[Pixel coordinate grounding data]
============

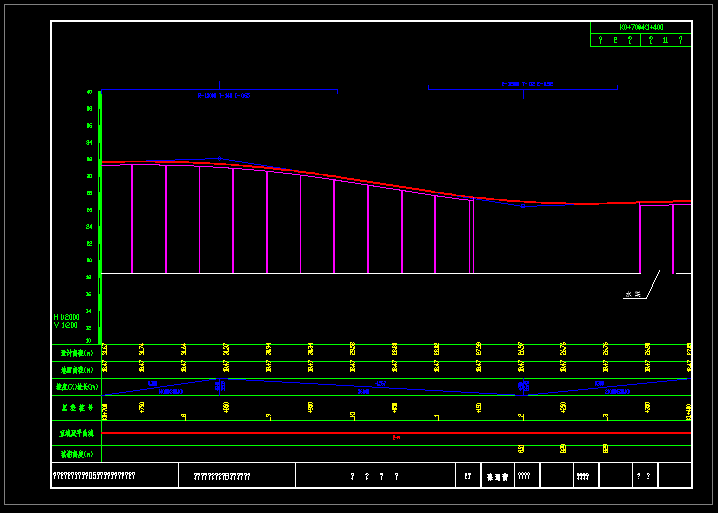Viewport: 718px width, 513px height.
Task: Click the slope and distance row header
Action: [x=77, y=387]
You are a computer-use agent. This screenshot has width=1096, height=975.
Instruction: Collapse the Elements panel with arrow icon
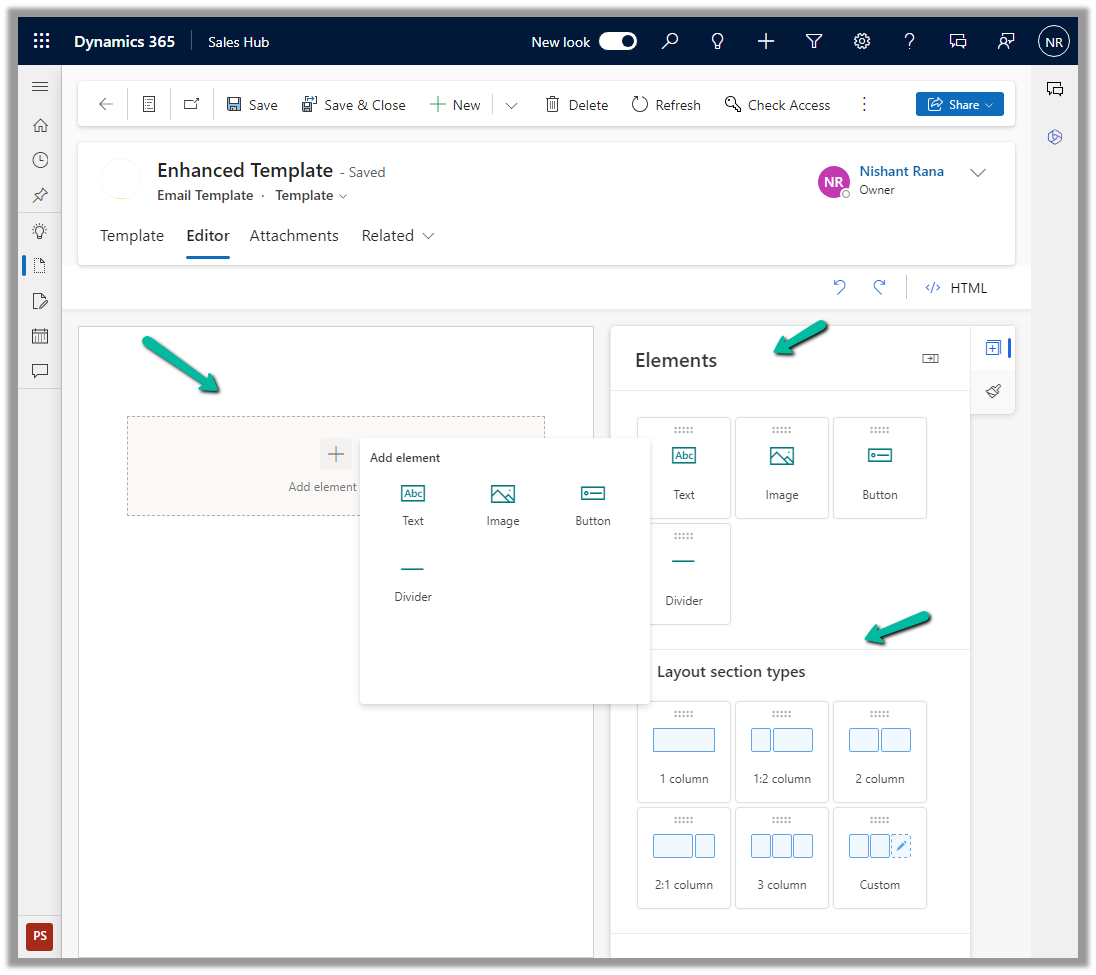930,359
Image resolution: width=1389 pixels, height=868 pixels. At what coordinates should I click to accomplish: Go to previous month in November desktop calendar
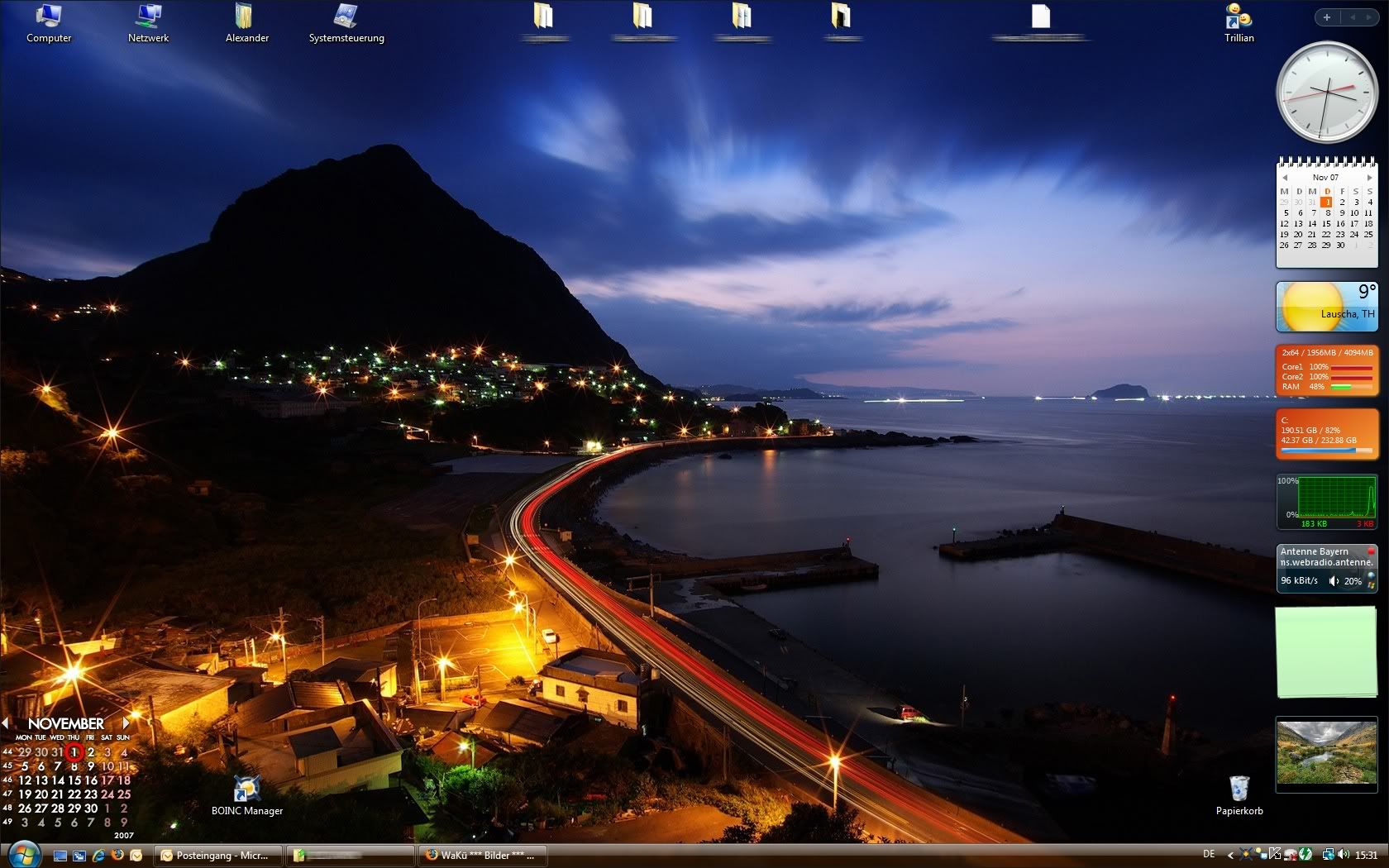pyautogui.click(x=6, y=723)
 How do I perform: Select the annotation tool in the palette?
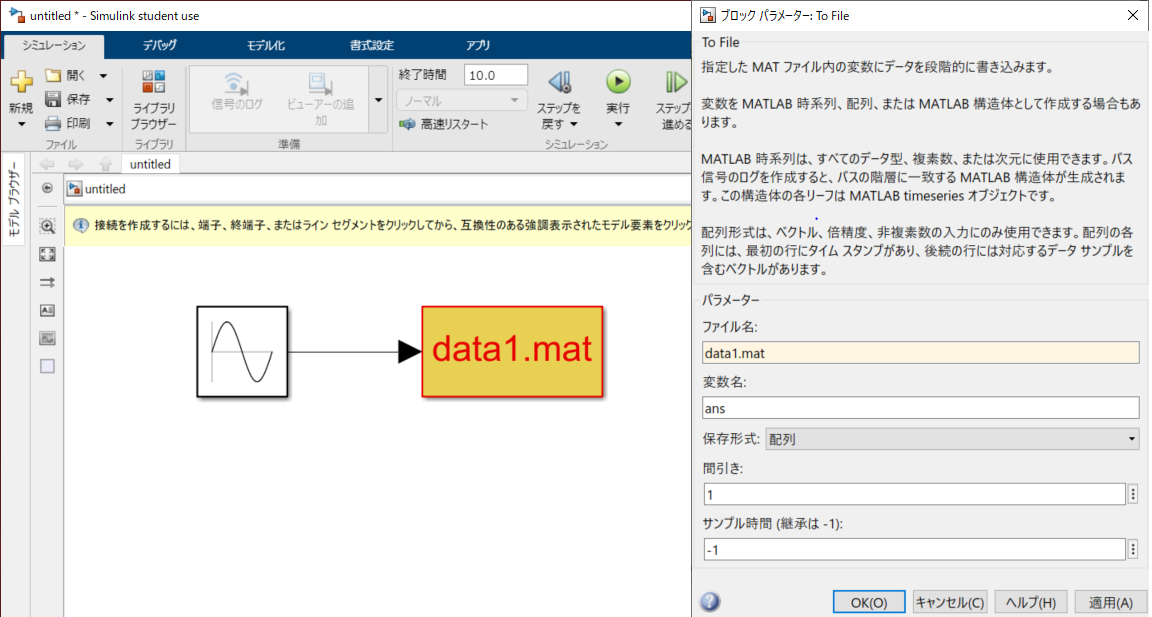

============

* **WORK ITEM**
Find the line that contains "Image resolution: width=1389", then write out that line and each one after it, exactly and with nothing else, through the end of the entries above, without the pictures.

* **SOLUTION**
Image resolution: width=1389 pixels, height=868 pixels. At what coordinates should I click to accomplish: Go to previous month in November desktop calendar
pyautogui.click(x=6, y=723)
 How do I perform: Select the annotation tool in the palette?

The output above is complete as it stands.